| 本文 |

_ _ _ _ _ _ _

前述の通り、私たちの使用するハンドベルはイングリッシュハンドベルです。その起源は17世紀後半〜18世紀初頭のイギリスにさかのぼります。このように、一定の規則に従って鳴らしていき、最終的に元の順番に戻るのが、「チェンジリンギング」です。
時計がまだ高級品だった当時、人々にとって教会等に備え付けられている鐘(一番有名なのはビックベンでしょう、教会ではありませんが…)の音は、時を知るために非常に重要でした。
あの鐘、一見適当に鳴らしているように見えますが、実は一定の規則(チェンジリンギングといいます)に基づいて鳴らしてるのです。
簡単に説明すると…
例えば、「ド・レ・ミ」の3音のベルがあったとします。このベルを順番に鳴らす組み合わせは6通りあるのですが、これを一定の規則(ここでは、前の順番で最後に鳴らしたベルを、次の順番では最初に鳴らす事とします)に従って鳴らしていくと…
1巡目 ド・レ・ミ …と、4巡目で元に戻ります。
↓
2巡目 ミ・ド・レ
↓
3巡目 レ・ミ・ド
↓
4巡目 ド・レ・ミ
ビックベン
とはいっても、何事もぶっつけ本番では上手くいくはずがなく、きちんと鳴らすためにはそれなりに修練を積む必要がありました。しかし、練習の度に町中に鐘の音を響かせていたのでは、街の人たちから見れば、迷惑極まりない行為です。今で言えば、試験放送ばかりで正確な時間を教えてくれない117番、といったところでしょうか?(←違う)。

_ _ _ _ _ _ _

収集データ一覧
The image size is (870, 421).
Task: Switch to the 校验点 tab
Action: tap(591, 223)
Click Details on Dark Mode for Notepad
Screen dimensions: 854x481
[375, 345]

_ _ _ _ _ _ _

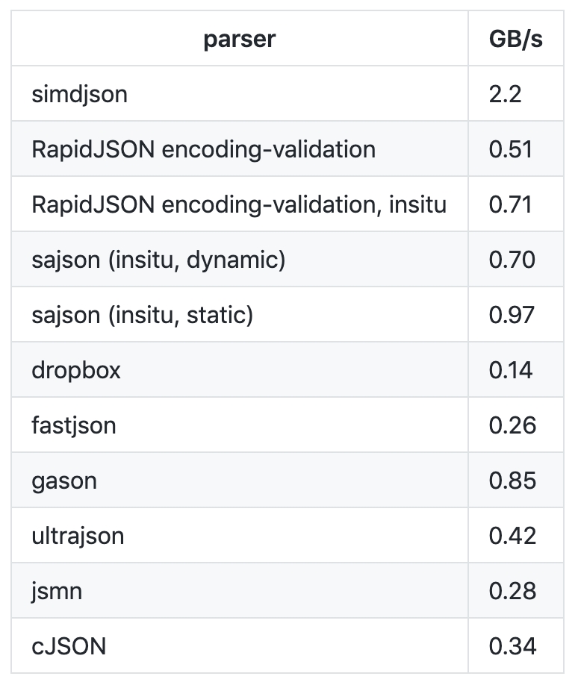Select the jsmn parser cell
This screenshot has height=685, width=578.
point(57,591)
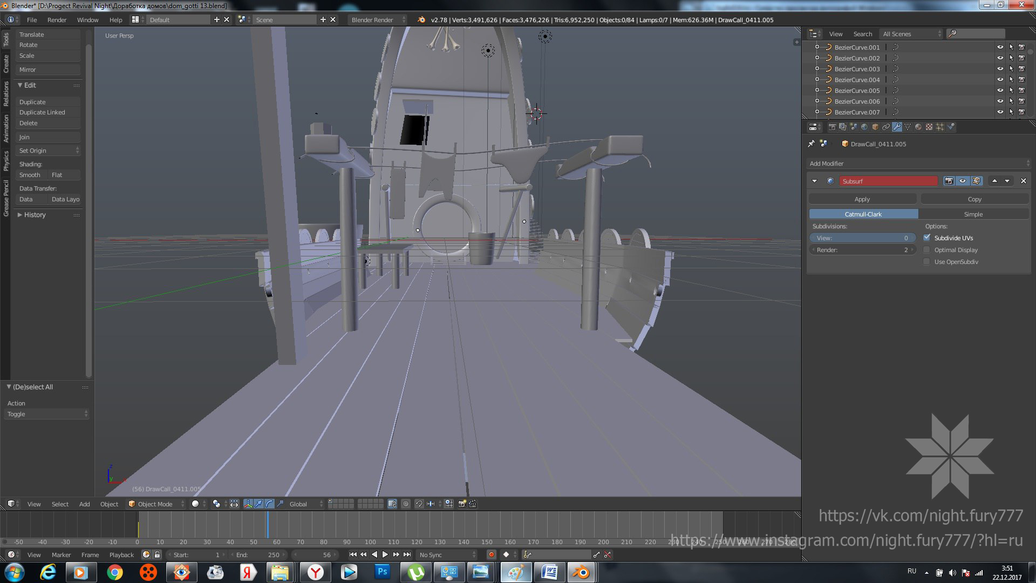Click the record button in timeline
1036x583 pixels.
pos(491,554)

_ _ _ _ _ _ _

| 課題 1 |
ハンドベルの文章をもとに、次の問いに答えてください。
(a) イングリッシュハンドベルの起源は、いつの時代のどの国にさかのぼりますか。
(b) 「ド・レ・ミ」の3音のベルを順番に鳴らす組み合わせは何通りありますか。
(c) 例に挙げられた規則に従って鳴らすと、何巡目で元の順番に戻りますか。
| 課題 2 |
ハンドベルの文章の「時計がまだ高級品だった当時、」から下って「ころでしょうか?(←違う)。」に至るまでを書き出してください。その際、「ベル」を「鈴」に置き換えてください。
| 課題 3 |
ハンドベルの文章の最後の文に続けて、その先を書き進めてください。

| 解答 1 |
(a) 17世紀後半〜18世紀初頭のイギリスです。
(b) 6通りです。
(c) 4巡目です。

| 解答 2 |
時計がまだ高級品だった当時、人々にとって教会等に備え付けられている鐘(一番有名なのはビックベンでしょう、教会ではありませんが…)の音は、時を知るために非常に重要でした。
あの鐘、一見適当に鳴らしているように見えますが、実は一定の規則(チェンジリンギングといいます)に基づいて鳴らしてるのです。
簡単に説明すると…
例えば、「ド・レ・ミ」の3音の鈴があったとします。この鈴を順番に鳴らす組み合わせは6通りあるのですが、これを一定の規則(ここでは、前の順番で最後に鳴らした鈴を、次の順番では最初に鳴らす事とします)に従って鳴らしていくと…
1巡目 ド・レ・ミ …と、4巡目で元に戻ります。
↓
2巡目 ミ・ド・レ
↓
3巡目 レ・ミ・ド
↓
4巡目 ド・レ・ミ
ビックベン
とはいっても、何事もぶっつけ本番では上手くいくはずがなく、きちんと鳴らすためにはそれなりに修練を積む必要がありました。しかし、練習の度に町中に鐘の音を響かせていたのでは、街の人たちから見れば、迷惑極まりない行為です。今で言えば、試験放送ばかりで正確な時間を教えてくれない117番、といったところでしょうか?(←違う)。

| 解答 3 |
そこで誕生したのが、手に持てるサイズの鐘に持ち手をつけた練習用の鐘、ハンドベルでした。初期の頃は本当にチェンジリンギングの練習に使われていたようですが、それが教会のミサなどで演奏されるようになり、次第に教会の外でも演奏されるようになりました。
「楽器」としてのハンドベルは、18世紀中頃にイギリスのホワイトチャペル社によって初めて作られました。しかし、本格的に「楽器」として発展していったのは、ハンドベルがアメリカに渡ってからのようです。現在のハンドベル2大メーカー、シューマリック社とマルマーク社はそれぞれ1935年、1973年に設立されました。ハンドベルって、実はとても新しい楽器なんですね。(ちなみに、私たちはマルマーク社製のベルを使用しています)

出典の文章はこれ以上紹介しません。